Wikimedia monthly activities meetings/Quarterly reviews/Discovery, January 2016
Please keep in mind that these minutes are mostly a rough paraphrase of what was said at the meeting, rather than a source of authoritative information. Consider referring to the presentation slides, blog posts, press releases and other official material
Slide 1 (KPIs)
- User satisfaction - doubled in Q2 (15-28%)
- Doubling result of implementation of stats change
- Zero results rate - (33-26%) -normal variance
- Began collecting last fiscal year - still collecting comparative data
Slide 2 (Search language detection)
- Ran an a/b test to to adjust search queries based on detected language
- Quantitate analysis showed that people search in non english languages on english wikipedia
- Surveys showed the users actively do this
- Ran A/B test but the impact was not statistically significant
- Language detecting library was not good at detecting short queries
- Lila: Are we looking at other language detection options?
- Yes, we have a couple of leads on new libraries that could be used
- Lila: We could prompt the user if we're not sure of the language
- Lila: How common is this problem?
- On enwiki, about 7% of queries that get no results are not in English
- Generally, each change we make seem to have a large impact for a small number of people
- Making the experience better is a LOT of small changes
- Lila: ?
- We could index all wikis in one place, but would need more hardware
- Wes: How many A/B tests were run?
- Ran one test for this specific goal
- Since the A/B tests were disappointed the team re-aligned to the Completion suggester
- Dropped zero results by 10%
- Feedback has been very positive
- This was an absolute minimum product, so can't become default yet
- Wes: Will completion suggester become default this quarter?

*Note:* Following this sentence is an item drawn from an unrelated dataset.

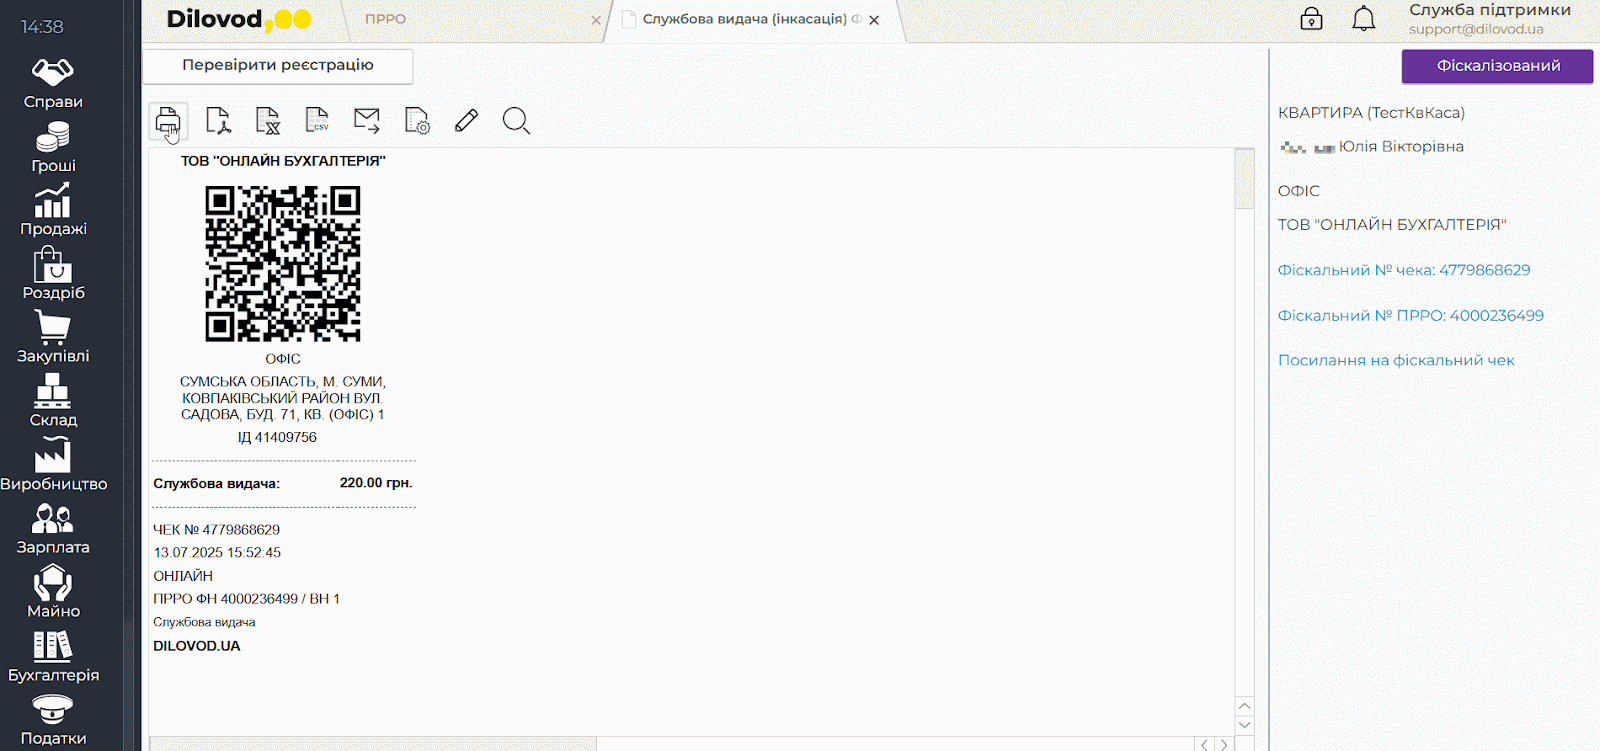Image resolution: width=1600 pixels, height=751 pixels.
Task: Click the scroll down arrow of receipt preview
Action: [x=1244, y=725]
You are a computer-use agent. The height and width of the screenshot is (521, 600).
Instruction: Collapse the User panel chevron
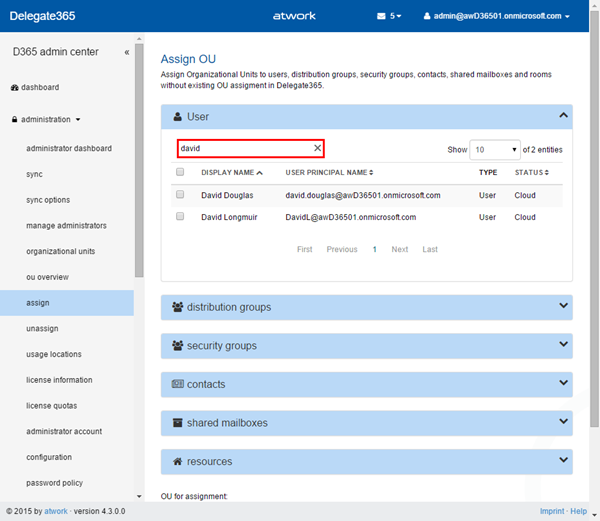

- Yes. Incremental rollout.
- Should improve zero results; earlier tests showed maybe 10%
- Hopefully would improve satisfaction, but we don't have qualitative evidence on that yet
- Based on user feedback, we are optimistic
Slide 3 (Portal)
- Measure the usage of the portal, performs ab test, decrease time users spend searching on page
- Portal has been migrated to git/gerrit
- Used to be a static page with some css and js on meta wiki and a script named extract2.php that hit the api and pushed out the page
- Lila: Is this typical for other MediaWiki pages?
- Yes, version control is not common for pages like this
- We engaged with primary maintainer (mxn) who makes 90%+ of edits to the portal
- He was very supportive of the migration
- Other (mostly uninvolved) people objected; took a couple months to work through that
- We did launch the first A/B test right before the end of the quarter, but too late to hit this goal
- Early results are showing a 5% increase in conversion with no loss of interaction
- Lila: What is 5% in actual pages?
- ___ million per week
- Wes: Be sure to specific bot/non-bot traffic
- In this case, it's virtual all non-bot
- After migrating to gerrit, we were able to add instrumentation
Slide 4 (improve satisfaction metric)
- Iterate on user satisfaction by running a QuickSurvey
- Lila: How did we create the User Satisfaction metric? Is it industry standard?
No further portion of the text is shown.